I'm assuming Pennsylvania has something similar to an agriculture extension office. Our extension office (Texas) brought in a lawyer specializing in oil and gas mineral and surface rights (from A&M) when the landmen landed full force in our county. The A&M attorney's name is Judon Fambrough and I believe he teaches several of the law courses at A&M. You might want to read some of his articles before you commit to anything. One such article is http://recenter.tamu.edu/pdf/229.pdf There are links to some of his other articles at the end of that pdf.


----------



## RoadRash (Sep 29, 2010)

I will be heading out there next week and ask ...interesting I will find out more...


----------



## GrinnanBarrett (Aug 31, 2012)

I have four natural gas wells on my farm and I have never tried to tap them. One thing you have to remember is the odor you get in natural gas at home is added to it. Out of the ground natural gas has no odor to it. Leaks can be a problem if you handle it incorrectly. ALso when you do work on the well be sure to use only brass tools. Steel tools can spark and that is not a good thing. GB


----------



## Country Living (Dec 15, 2009)

GrinnanBarrett said:


> I have four natural gas wells on my farm and I have never tried to tap them. One thing you have to remember is the odor you get in natural gas at home is added to it. Out of the ground natural gas has no odor to it. Leaks can be a problem if you handle it incorrectly. ALso when you do work on the well be sure to use only brass tools. Steel tools can spark and that is not a good thing. GB


In Texas they have to add the odorant right when the gas comes out of the ground. That change came about right after the New London School explosion in 1937. http://www.newlondonschool.org/ Here's another link: http://www.tshaonline.org/handbook/online/articles/yqn01

A generation was lost with this disaster.


----------



## kejmack (May 17, 2011)

When you have a piece of property, there are Surface Rights, Water Rights, and Mineral Rights. You can only use the natural gas if you *own* the Mineral Rights. Otherwise, you are stealing from someone. You have to be careful in Texas because the owner of the Mineral Rights might show up one day to put a pump jack in your front yard.


----------



## horseman09 (Mar 2, 2010)

Jason said:


> I live on a farm in SW Pennsylvania. We've had shallow gas wells here for years and now they are moving in to start drilling into the Marcellus and Utica shale layers to exctact gas from a mile under the ground. One of the perks of having a shallow well is you get so much free gas per year from your well. We don't have one but several neighbors do and I think (not sure though) that they ger around 200,000 cubic feet per year. This is not done with the deep wells because the gas has to be processed before use. Our farm is in the running to get a Marcellus well in the next few years but nothing is signed yet.
> 
> But for the sake of the OP, it's definately common pratice for the landowner to legally be tapped in and recieve a good amount of gas from the well on their property at no charge.

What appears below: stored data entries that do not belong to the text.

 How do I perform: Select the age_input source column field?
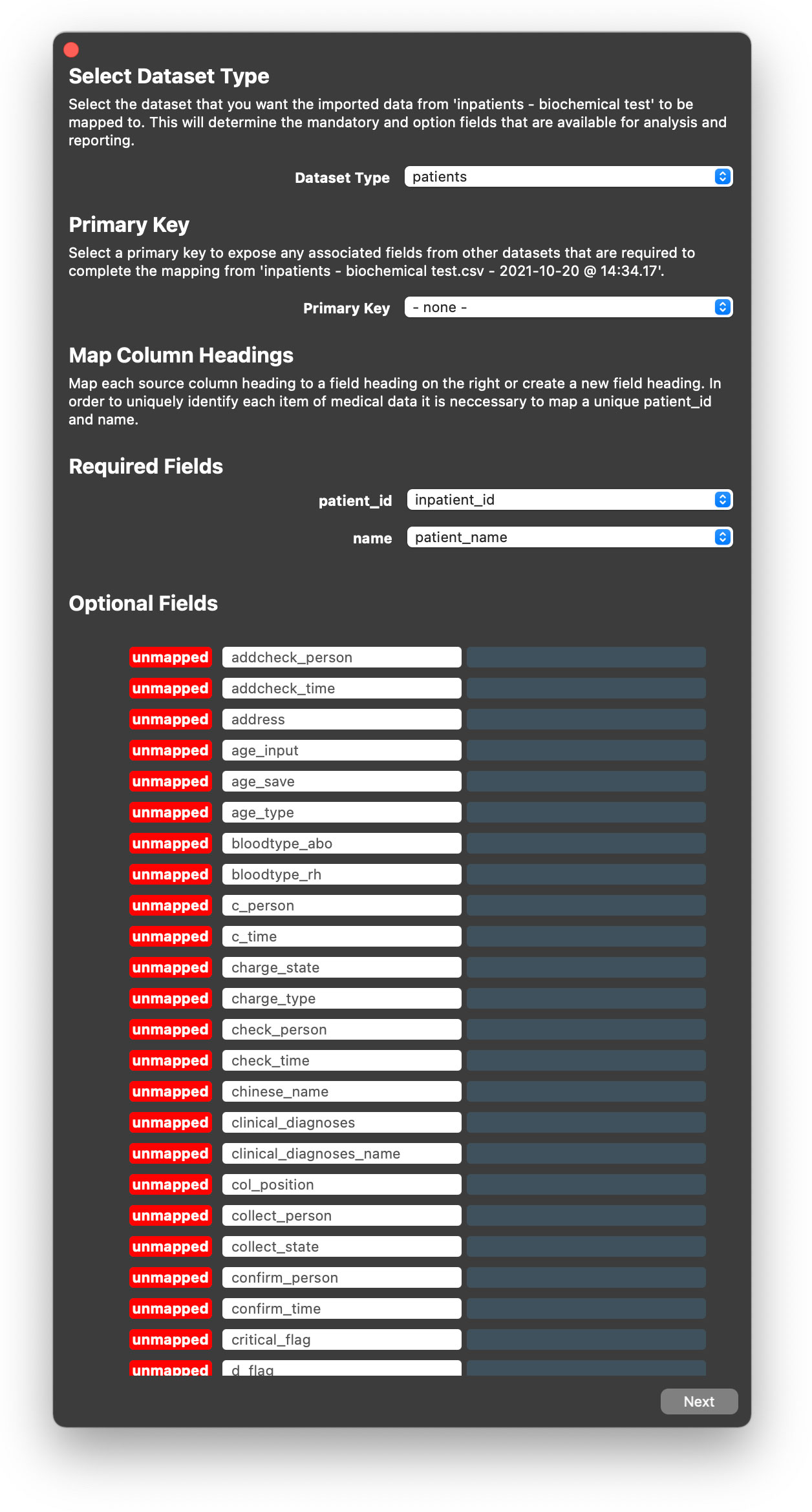coord(341,750)
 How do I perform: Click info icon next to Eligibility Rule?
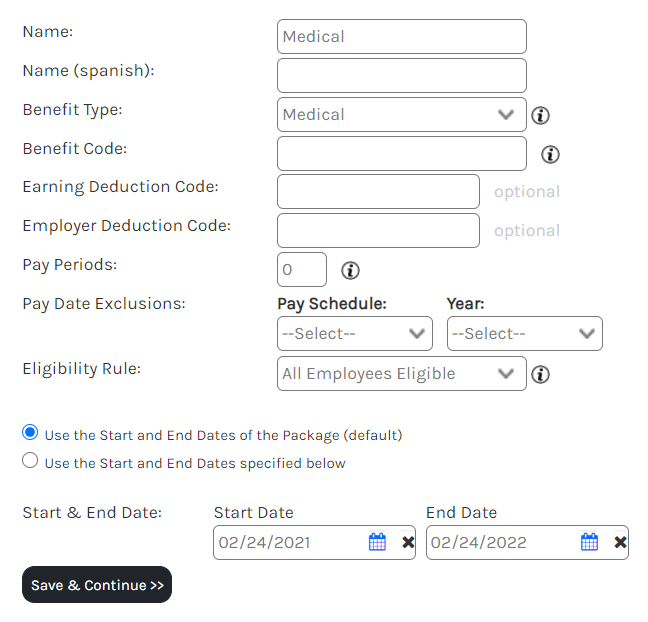(541, 375)
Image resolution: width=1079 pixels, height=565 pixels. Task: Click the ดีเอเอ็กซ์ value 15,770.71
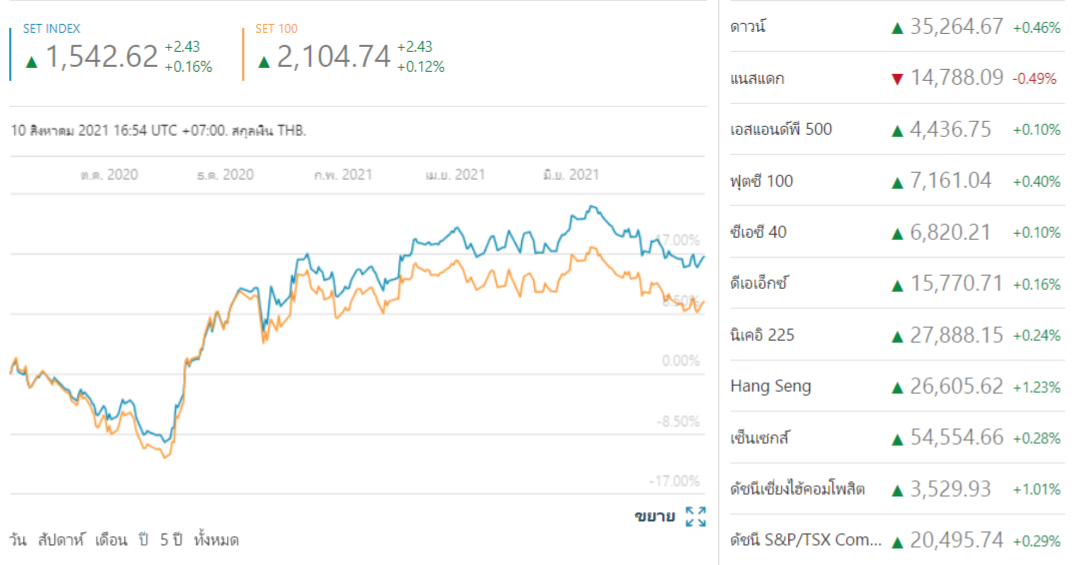tap(956, 284)
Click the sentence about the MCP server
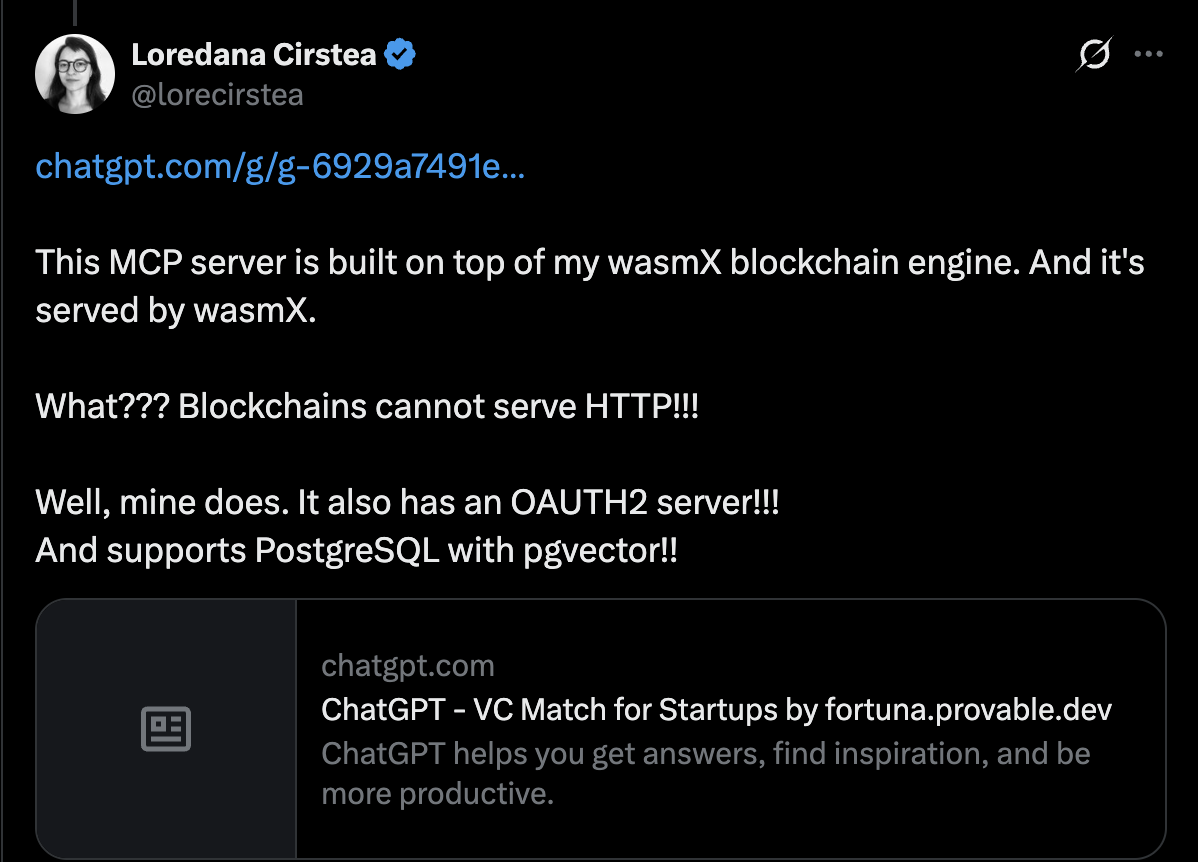This screenshot has height=862, width=1198. pyautogui.click(x=590, y=263)
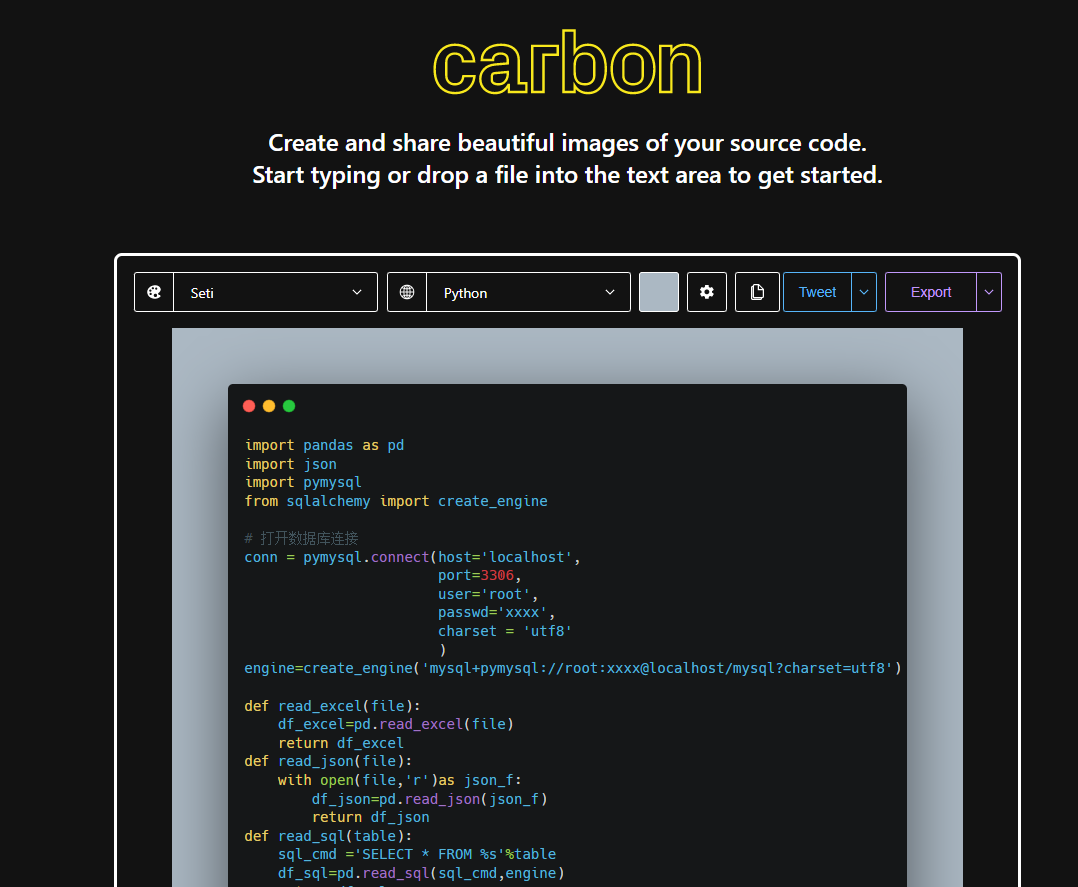The image size is (1078, 887).
Task: Expand the arrow next to Tweet
Action: (x=864, y=292)
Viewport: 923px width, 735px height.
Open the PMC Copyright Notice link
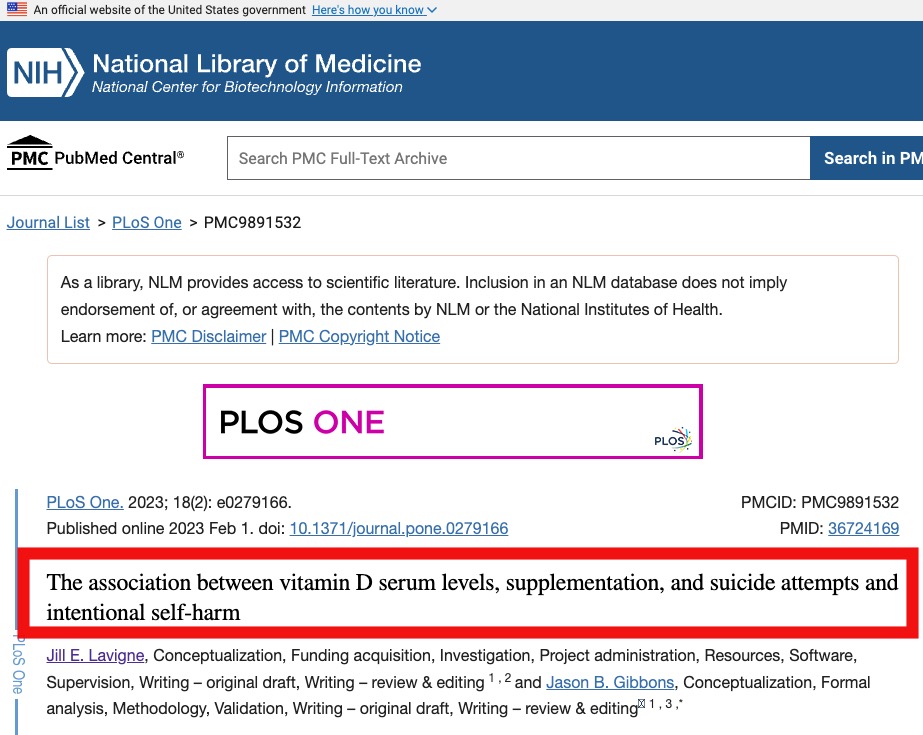359,336
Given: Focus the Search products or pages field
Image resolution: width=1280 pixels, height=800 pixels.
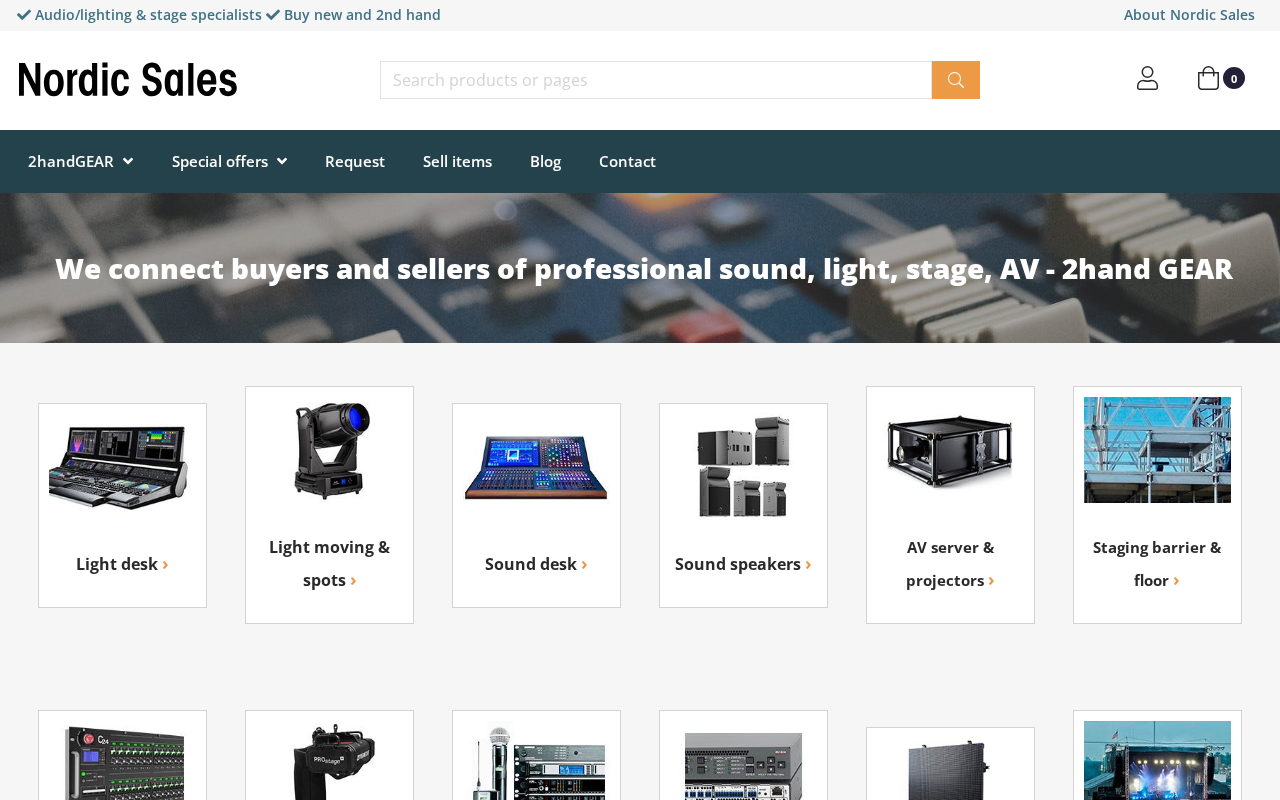Looking at the screenshot, I should (656, 80).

Jason, the Marcellus gas quality varies geographically. Here in NEPA, many wells require very little processing.

When we negotiated our landowners group gas lease (almost 4000 acres) in 2008, I researched the free gas possiblity. Not practical for the Marcellus Play because the pressures are far higher than the Barnett Play of Texas/Oklahoma and elsewhere. The equipment required to reduce the pressure is too expensive. IMHO, it is better to negotiate an annual lump sum for a well on your property instead of free gas.

There is a saying about gas landmen: "How do you know if a landman is lying? His lips are moving."

We spent mucho hours researching our lease possibilites and then ran it past a gas lawyer for cleanup. We wound up with a darned good contract. Soooo much to learn if you are not already a gas guy.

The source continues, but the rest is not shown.